Labor Day; storm warning up; a hurricane. The end of the season on the islands and the mountains; the tentative sunlight. The end of the year. Dark and humid here; a little rain. The kind of dim hangover that I haven’t experienced all summer. I am homesick for the islands or the mountains, for something other than this valley, this suburb. It seems to have the subtle power over my spirit of a baneful light—the return, in spite of myself, of passiveness. I still have not satisfied myself as far as discipline and concentration go.


Every time I read a review of Saul Bellow I get the heaves. Oh this big, wild, rowdy country, full of whores and prizefighters, and here I am stuck with an old river in the twilight and the deterioration of the middle-aged businessman.

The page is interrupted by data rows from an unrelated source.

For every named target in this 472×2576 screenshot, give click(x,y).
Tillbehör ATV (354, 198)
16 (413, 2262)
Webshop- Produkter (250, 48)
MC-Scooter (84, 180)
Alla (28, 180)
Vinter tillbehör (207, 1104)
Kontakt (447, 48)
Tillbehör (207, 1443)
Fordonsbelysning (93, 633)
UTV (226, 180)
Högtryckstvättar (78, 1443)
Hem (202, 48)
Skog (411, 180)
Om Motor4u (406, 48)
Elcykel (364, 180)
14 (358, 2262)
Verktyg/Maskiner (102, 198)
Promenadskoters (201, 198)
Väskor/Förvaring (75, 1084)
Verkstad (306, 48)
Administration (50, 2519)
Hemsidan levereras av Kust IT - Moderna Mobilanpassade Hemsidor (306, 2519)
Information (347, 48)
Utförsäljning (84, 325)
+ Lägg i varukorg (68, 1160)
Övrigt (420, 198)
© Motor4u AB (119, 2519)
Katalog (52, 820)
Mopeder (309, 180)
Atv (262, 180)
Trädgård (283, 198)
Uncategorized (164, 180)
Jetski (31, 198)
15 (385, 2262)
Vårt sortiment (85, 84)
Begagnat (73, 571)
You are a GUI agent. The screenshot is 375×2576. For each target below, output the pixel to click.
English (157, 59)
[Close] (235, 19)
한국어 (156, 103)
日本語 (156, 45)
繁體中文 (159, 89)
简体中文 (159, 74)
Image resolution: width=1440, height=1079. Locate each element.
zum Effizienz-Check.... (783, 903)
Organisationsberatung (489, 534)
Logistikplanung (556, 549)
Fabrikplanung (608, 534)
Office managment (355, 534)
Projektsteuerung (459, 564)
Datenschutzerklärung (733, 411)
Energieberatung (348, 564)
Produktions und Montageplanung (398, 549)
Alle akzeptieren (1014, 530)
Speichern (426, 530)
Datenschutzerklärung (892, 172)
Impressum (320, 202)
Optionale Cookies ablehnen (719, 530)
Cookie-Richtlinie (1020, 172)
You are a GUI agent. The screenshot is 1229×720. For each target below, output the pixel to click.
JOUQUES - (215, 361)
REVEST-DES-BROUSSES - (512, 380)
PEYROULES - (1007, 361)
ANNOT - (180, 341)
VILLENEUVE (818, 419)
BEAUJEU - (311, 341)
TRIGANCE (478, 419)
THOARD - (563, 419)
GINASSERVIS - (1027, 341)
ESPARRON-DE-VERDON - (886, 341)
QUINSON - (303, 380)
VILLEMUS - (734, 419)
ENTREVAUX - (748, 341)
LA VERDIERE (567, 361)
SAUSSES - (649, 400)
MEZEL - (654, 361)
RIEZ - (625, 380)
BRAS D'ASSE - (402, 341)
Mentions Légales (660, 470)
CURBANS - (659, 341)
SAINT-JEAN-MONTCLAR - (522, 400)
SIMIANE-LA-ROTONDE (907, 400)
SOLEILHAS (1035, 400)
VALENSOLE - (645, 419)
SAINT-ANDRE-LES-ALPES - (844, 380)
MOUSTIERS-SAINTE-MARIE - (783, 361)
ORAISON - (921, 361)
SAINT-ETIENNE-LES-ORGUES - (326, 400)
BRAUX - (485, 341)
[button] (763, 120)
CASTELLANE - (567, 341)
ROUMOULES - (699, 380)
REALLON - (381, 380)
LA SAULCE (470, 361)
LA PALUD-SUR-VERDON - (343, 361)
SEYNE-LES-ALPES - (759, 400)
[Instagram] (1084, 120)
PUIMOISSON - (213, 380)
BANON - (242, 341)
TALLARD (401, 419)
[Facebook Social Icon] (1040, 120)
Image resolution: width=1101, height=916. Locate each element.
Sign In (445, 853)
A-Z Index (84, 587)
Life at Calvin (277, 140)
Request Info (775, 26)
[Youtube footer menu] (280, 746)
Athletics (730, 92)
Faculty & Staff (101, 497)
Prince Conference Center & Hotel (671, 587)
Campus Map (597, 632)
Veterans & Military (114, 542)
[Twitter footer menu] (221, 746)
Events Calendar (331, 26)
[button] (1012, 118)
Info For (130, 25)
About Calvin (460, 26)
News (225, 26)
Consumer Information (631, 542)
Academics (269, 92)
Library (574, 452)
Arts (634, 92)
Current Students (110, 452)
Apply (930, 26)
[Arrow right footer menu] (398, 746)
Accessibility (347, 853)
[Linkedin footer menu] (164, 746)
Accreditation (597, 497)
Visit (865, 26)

Into New York—frowzy—the men working to form a concept of race—their hair cut so short that it fits over their scalp like a cap of felt—a woman, and through her veils, her feathers, her furs, her pearls and brilliants, there shines a smile of perfect plainness and sweetness. Over to
The New Yorker
, where there are mixed opinions about the suburbs. Walked up Fifth Avenue. A fine procession; it is a procession. At the Fifty-seventh Street crossing the crowds seemed to group themselves for a second to form the features of a matriarchy. It was an ugly thought and it passed. A lot of homosexuals drifting around in midmorning.
Up along the edge of the Park to the museum. The Assyrian kings. Some early Aegean grave figures—the sense of early time—lions. The exclamatory Etruscan warrior; Mars; a sad athlete with a fillet. All the things found in rivers. The treasure of Constantinople, found in the Rhône, plates and belt buckles found in the Loire, swords found in the Danube, Venus in the Tiber. Aphrodite, fair and still. Some of Constantine’s jewelry, some of the Albanian treasure, Morgan’s thing. My feeling for sumptuousness has changed. At one time these things seemed precious, idle, adolescent, foolish. Now sumptuousness seems to be a legitimate need. Some sallets, visors, basinets, long snouts, idiot grins, old gods. Some swords of great weight and beauty, swords of meaning chivalrous, his heralds of glory, lethal symbols or worship. Waiting for a bus; the general lack of humor with which we regard one another. The tense atmosphere of an economic and a sexual content. Barring the admiration that follows pretty women, there is a good deal of tension—true ignorance—in the scrutiny New Yorkers give one another. There is not much geniality or trust in the looks on Madison Avenue. In the morning the river looked cold; it had an inhospitable gleam. Of the families that have been strung along the banks all summer—the mamas and papas and grandpapas and children—sitting in their underwear on folding chairs, swimming and eating and basking in the heat of the sun—there are now left only a few men, most of them old, with scarves around their necks, their hats pulled down to keep their ears warm.


Yesterday, cold and rainy. A dark day, a black house, the exacerbating worries of indebtedness. Today the burnished light makes your eyes smart. Polished blue and burnished gold, brimming with brilliance. The north wind, the air smells of water, purple here, green there. The wind came around before dawn. The leaves are piling down. A tumultuous, a harmless wind.